Hey guys, in this month’s White Board video you’re going to hear from David and Seth Taylor.

These guys are the creators of our My Pilgrimage program. In it, Seth and David bypass surface conversations about addictions and setbacks, opting instead to dive straight underneath them in order to discover how our struggles originate in the first place. They focused on what is driving porn use – not just the surface issue – and thus far, their approach has resulted in some of the biggest breakthroughs we’ve seen in this ministry!

So, today, we wanted to give you a sneak peek into the new and updated version of My Pilgrimage … My Pilgrimage 2.0.

In this video, Seth and David talk about the myth of “Once an addict, always an addict,” and share how they were able to find real freedom… and not only from porn addiction. This freedom spread out, holistically, into ever aspect of their lives.

Enjoy, and stay tuned for more about My Pilgrimage 2.0 coming up in the near future.

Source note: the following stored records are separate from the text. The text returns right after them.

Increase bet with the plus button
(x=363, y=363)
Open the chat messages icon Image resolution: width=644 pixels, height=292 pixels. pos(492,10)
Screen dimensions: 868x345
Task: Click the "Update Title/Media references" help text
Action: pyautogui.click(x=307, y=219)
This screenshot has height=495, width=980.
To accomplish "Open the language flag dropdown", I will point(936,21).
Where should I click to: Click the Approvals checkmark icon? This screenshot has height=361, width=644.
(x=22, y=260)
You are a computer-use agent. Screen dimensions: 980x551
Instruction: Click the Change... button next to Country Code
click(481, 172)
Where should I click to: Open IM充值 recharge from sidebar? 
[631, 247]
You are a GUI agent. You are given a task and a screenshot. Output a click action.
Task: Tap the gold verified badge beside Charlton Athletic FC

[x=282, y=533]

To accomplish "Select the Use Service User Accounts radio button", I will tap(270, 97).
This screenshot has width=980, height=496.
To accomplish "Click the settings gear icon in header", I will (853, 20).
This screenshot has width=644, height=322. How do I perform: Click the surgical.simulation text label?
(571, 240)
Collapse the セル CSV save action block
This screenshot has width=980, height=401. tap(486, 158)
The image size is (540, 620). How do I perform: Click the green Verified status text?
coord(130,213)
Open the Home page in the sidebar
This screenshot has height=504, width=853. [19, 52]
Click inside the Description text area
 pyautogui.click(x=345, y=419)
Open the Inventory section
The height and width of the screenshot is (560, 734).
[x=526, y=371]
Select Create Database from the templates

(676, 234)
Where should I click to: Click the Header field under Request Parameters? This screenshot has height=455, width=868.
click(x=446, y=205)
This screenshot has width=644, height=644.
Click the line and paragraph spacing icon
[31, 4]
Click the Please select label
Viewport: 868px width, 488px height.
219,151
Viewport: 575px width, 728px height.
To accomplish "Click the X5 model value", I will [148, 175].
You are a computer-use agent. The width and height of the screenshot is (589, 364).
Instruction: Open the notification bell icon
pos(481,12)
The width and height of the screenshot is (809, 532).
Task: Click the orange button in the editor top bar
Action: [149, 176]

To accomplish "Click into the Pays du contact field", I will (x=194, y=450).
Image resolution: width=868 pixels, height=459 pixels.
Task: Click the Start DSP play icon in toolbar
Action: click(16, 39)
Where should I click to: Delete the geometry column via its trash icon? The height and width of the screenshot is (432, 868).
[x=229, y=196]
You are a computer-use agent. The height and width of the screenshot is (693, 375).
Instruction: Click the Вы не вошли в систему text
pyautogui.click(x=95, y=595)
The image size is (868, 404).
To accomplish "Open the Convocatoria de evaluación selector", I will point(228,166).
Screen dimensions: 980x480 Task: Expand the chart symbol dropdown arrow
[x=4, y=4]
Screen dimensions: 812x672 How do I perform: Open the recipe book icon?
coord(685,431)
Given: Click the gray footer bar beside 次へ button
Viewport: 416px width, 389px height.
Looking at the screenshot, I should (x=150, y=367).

MY FAVORITE QUOTES FROM THIS PODCAST EPISODE

  • I was fed up with spiritual leaders telling me that I was always going to be an addict – no matter what – and that it was just “a part of my suffering” that I must endure for the sake of the cross.
  • I got a point where I finally realized that the understandings I had about Jesus – who he was, what he said and how he approached humanity – had become radically different than the experiences I was having with him.
  • I started to realize that the Spirit is actually real, and that he has the power to heal and transform… It was a journey that blew up everything I thought I knew, and left joy and love in its stead.
  • We were looking to experience God. We did. It’s been an intense, healing journey.
  • Freedom is an individual experience, so freedom becomes a thing that has to be, by definition, relative to you.
  • For me, freedom is an experience. Every day I wake up and I say, “Do I feel free now?”
  • I started asking, “What am I saved from?” Eternity? Damnation? Hell? I’m living my own here, right now, in this addiction that I’m keeping secret.
  • If you believe when Jesus talked about living life more abundantly and you’re not living an abundant life, something you’re doing is not working.
  • Two things are required of you to do this work: curiosity and courage. You need curiosity to ask yourself questions about your belief system, God, your family, and why things are happening. Follow the trail of questions until you get to the root. And courage because along the trail you’ll run into things that are hard and painful. You need the courage to keep going.
  • Be kind to yourself. When you start opening yourself up to change and the pain inside of you, it can be quite difficult. You have to be patient and learn to forgive yourself on this journey.